That great economic news just keeps coming in:
The surge in the price of food will continue for at least a further two years, the chief executive of one of the world’s biggest food companies has told The Times.
Indra Nooyi, the joint chairman and chief executive of PespiCo, predicted that “structural inflation for food is here to stay for another two to three years”, and that it would be propelled by government initiatives to subsidise ethanol programmes, the biofuel that is seen as a more environmentally friendly alternative to oil.
Over the past 12 months milk prices have doubled as demand for corn, the staple diet of a dairy herd, increased substantially. Corn is also used in the fermenting process to produce ethanol. The cost of a bushel of corn doubled over the same period.

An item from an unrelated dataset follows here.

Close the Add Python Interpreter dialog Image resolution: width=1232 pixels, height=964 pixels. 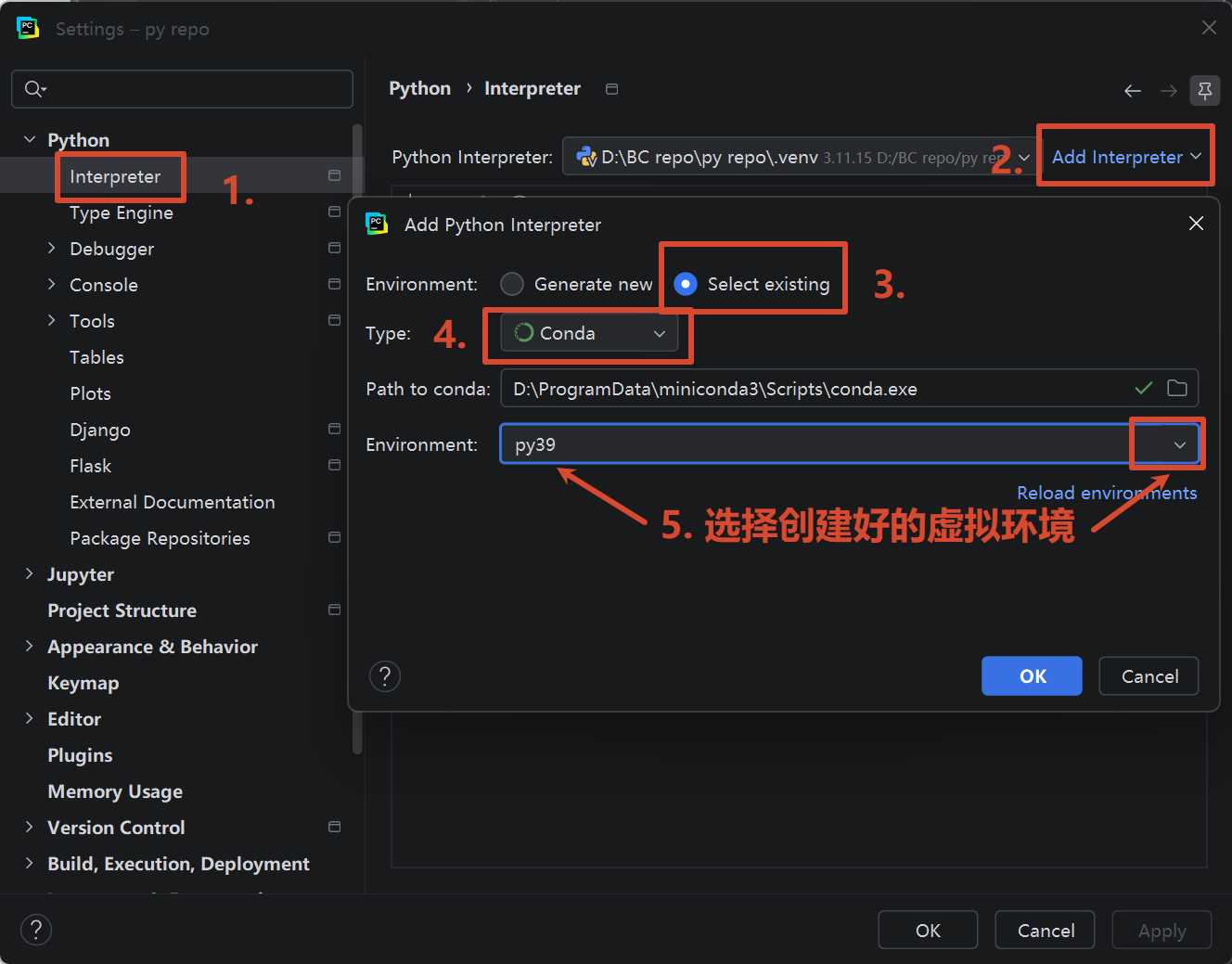click(x=1197, y=224)
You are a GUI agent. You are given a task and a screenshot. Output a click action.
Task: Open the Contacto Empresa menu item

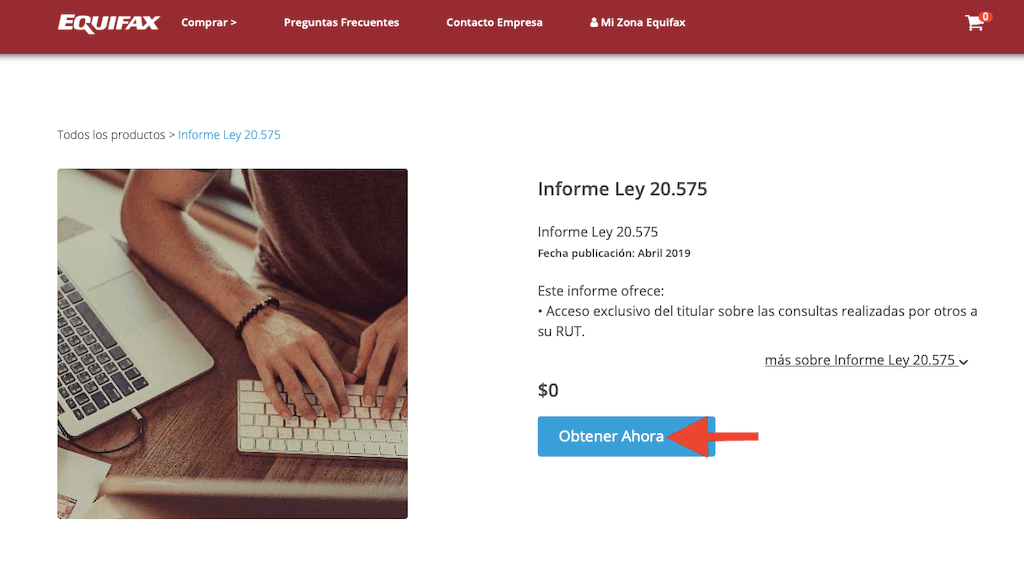pos(494,22)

[...] Ms Nooyi is not the only senior business figure to predict that high food prices were here to stay. Carl Weinberg, co-founder of High Frequency Economics, a think-tank, predicted that continuing food-price inflation, along with an expected slowdown in China, presented one of the biggest downside risks to the American economy.
And this:
The U.S. has suffered recessions only twice in the past quarter century and both were short and mild. There are good reasons to fear that the looming recession, if it arrives, could be worse.
Housing is in the midst of its worst downturn since at least the 1970s. That has led to a meltdown in the mortgage market; with financial firms struggling to make sense of their losses, they are making it harder for even credit-worthy borrowers to get loans. The combination of heavy debt loads, still-high energy and food prices and a weakening job market has households tightening their [spending].




i find it simply stunning that this administration has been able to separate the fact fuel prices have doubled won’t mean that all other prices will increase as a result.